To prevent hallucinations and off-topic questions, consider:

1. **Score Thresholding**: Only use documents with similarity scores above a threshold:

```php theme={null}
$documents = array_filter($documents, function($doc) {
    return $doc['score'] > 0.7; // Adjust threshold as needed
});
```

2. **Explicit Instructions**: Make your system prompt very clear about staying on topic:

```blade theme={null}
If the user asks about topics unrelated to HelloWorld or our services,
politely redirect them: "I'm specialized in helping with HelloWorld platform questions.
For other topics, please visit our general contact page."
```

3. **Content Filtering**: Pre-filter your document collection to only include appropriate content.

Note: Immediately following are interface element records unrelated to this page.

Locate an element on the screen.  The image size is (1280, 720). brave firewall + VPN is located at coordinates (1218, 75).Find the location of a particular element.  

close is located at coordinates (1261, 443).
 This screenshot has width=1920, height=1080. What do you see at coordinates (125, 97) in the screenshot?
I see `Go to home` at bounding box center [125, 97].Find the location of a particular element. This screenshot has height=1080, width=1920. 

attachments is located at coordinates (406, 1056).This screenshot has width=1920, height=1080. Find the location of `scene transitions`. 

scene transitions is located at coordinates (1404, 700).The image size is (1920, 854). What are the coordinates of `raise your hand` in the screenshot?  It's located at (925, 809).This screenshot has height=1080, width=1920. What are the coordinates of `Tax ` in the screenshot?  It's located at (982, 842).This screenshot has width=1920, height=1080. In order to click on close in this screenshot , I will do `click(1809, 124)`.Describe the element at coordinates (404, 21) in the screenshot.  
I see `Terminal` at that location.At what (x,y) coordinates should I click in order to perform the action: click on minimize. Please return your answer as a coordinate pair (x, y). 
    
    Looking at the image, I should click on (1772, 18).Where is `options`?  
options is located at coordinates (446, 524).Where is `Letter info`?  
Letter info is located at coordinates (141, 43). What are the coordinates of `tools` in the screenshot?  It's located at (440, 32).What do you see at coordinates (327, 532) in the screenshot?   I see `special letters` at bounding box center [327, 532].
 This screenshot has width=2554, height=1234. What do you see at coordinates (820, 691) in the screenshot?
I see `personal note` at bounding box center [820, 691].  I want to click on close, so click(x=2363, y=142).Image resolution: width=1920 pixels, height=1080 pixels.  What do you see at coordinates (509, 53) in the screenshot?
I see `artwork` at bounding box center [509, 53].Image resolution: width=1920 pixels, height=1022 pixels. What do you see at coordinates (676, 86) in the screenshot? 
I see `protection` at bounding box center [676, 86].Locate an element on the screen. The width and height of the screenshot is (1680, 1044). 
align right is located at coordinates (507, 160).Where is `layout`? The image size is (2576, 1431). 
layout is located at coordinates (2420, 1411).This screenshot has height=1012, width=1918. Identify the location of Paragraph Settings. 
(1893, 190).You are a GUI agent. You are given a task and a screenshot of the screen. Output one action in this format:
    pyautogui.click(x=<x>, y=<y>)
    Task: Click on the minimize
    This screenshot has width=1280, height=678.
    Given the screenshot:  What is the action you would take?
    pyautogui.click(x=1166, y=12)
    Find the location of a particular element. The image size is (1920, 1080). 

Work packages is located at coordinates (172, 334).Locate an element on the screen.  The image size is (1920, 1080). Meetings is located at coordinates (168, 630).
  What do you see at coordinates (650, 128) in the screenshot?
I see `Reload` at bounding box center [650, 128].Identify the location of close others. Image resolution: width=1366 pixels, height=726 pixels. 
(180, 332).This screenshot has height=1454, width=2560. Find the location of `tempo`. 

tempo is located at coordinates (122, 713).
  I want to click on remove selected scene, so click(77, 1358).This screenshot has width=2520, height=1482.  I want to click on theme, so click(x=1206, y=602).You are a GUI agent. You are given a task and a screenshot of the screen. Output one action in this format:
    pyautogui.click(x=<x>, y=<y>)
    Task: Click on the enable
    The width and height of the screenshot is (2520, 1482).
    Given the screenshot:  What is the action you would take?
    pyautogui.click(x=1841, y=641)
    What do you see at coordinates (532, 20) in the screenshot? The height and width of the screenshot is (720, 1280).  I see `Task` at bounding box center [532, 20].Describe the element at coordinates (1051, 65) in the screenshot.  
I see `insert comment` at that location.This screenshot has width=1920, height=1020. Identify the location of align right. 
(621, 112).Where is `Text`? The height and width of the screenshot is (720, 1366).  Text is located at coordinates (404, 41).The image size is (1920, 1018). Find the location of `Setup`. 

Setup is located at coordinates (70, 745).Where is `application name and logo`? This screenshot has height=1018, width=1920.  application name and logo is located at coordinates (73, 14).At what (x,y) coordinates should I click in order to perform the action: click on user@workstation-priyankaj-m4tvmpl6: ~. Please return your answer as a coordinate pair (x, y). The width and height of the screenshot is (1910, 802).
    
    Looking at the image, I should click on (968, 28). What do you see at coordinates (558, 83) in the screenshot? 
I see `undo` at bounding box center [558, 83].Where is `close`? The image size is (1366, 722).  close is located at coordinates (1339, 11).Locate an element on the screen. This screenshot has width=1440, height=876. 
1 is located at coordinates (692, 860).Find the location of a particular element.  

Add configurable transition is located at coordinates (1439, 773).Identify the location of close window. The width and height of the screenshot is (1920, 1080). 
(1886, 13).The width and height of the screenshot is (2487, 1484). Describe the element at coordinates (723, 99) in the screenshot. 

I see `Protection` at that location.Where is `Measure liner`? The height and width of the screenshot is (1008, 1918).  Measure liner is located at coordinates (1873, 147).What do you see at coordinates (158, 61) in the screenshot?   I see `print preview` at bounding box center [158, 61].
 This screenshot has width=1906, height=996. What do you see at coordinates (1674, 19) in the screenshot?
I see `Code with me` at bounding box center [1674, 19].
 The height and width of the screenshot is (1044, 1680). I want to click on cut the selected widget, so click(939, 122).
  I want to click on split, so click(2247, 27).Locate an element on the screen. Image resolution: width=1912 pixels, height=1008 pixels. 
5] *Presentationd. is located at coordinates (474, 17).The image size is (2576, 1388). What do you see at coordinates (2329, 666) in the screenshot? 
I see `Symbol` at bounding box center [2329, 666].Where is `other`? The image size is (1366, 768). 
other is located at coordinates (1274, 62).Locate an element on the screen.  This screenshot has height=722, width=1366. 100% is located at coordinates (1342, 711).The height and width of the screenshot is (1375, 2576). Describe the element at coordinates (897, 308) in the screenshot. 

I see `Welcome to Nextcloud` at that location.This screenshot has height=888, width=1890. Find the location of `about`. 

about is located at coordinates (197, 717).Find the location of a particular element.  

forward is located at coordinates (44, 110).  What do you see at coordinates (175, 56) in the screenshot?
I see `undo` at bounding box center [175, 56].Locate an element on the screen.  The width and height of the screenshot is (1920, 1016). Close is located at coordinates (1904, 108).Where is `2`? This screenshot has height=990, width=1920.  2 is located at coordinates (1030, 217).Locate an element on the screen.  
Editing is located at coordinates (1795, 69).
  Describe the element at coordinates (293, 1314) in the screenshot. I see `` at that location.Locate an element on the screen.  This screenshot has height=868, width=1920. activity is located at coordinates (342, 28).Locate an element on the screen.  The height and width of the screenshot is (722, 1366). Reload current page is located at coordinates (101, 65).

### Exploring Other RAG Approaches

Now that you've mastered vector-based RAG, consider exploring:

* **Hybrid Search**: Combining vector similarity with keyword search for better accuracy
* **Re-ranking**: Using a second model to re-rank retrieved documents
* **Retrieval-as-Tool**: Letting the agent decide when to retrieve information
* **Multi-modal RAG**: Including images and other media in your knowledge base

***

<Tip>
  For more information about RAG fundamentals in LarAgent, check the [RAG Core
  Concept](/core-concepts/rag) documentation.
</Tip>

## Summary

You've now implemented a fully functional vector-based RAG system with LarAgent! Your support agent can:

* ✅ Retrieve relevant documentation based on user queries
* ✅ Provide accurate, context-aware responses
* ✅ Maintain conversation history
* ✅ Gracefully handle questions without available context

This foundation can be extended and customized for various use cases beyond customer support, such as internal knowledge bases, educational assistants, or technical documentation helpers.